- **Problem**
Set down each record below precisely, skipping the pictures.

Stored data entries
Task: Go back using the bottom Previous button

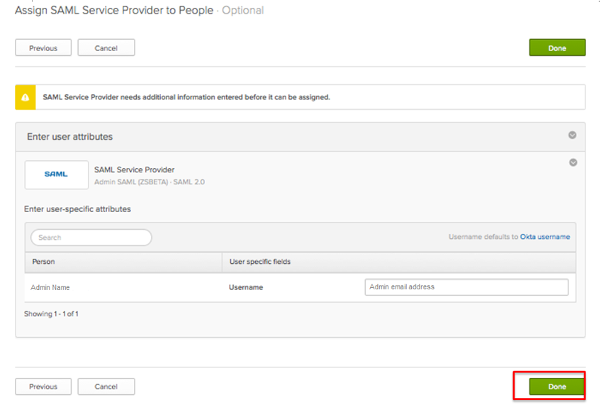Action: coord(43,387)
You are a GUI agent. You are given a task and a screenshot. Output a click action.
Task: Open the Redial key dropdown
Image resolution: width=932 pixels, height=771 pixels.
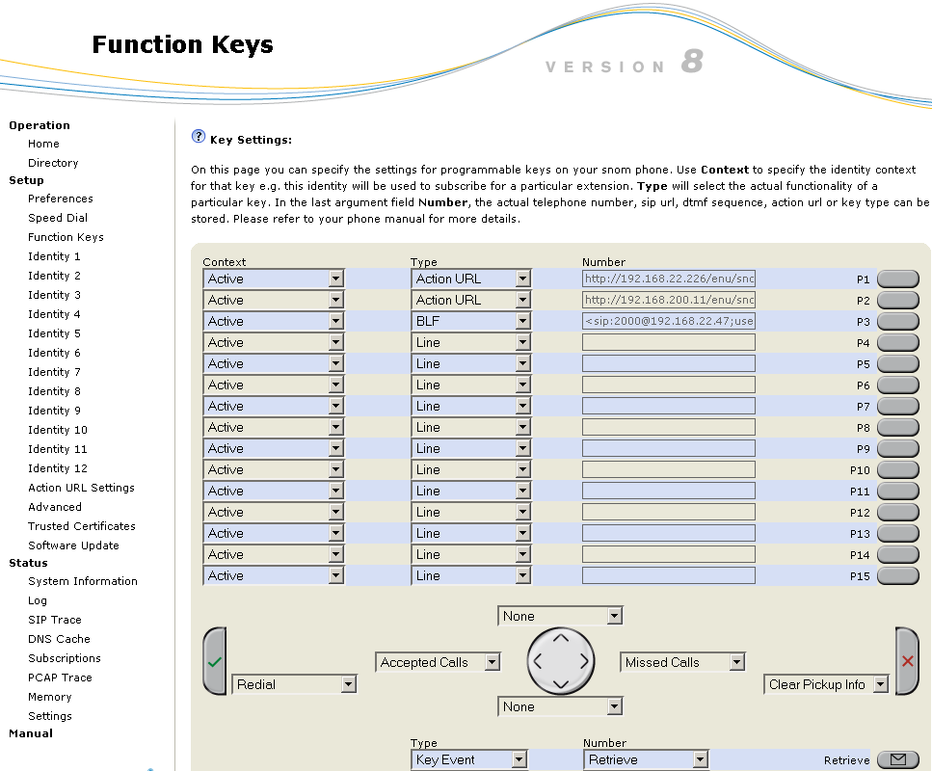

- **Response below**
Task: Go back using the bottom Previous button

Action: coord(43,387)
You are a GUI agent. You are given a task and a screenshot. Output a click action.
Task: Open the Redial key dropdown
Image resolution: width=932 pixels, height=771 pixels.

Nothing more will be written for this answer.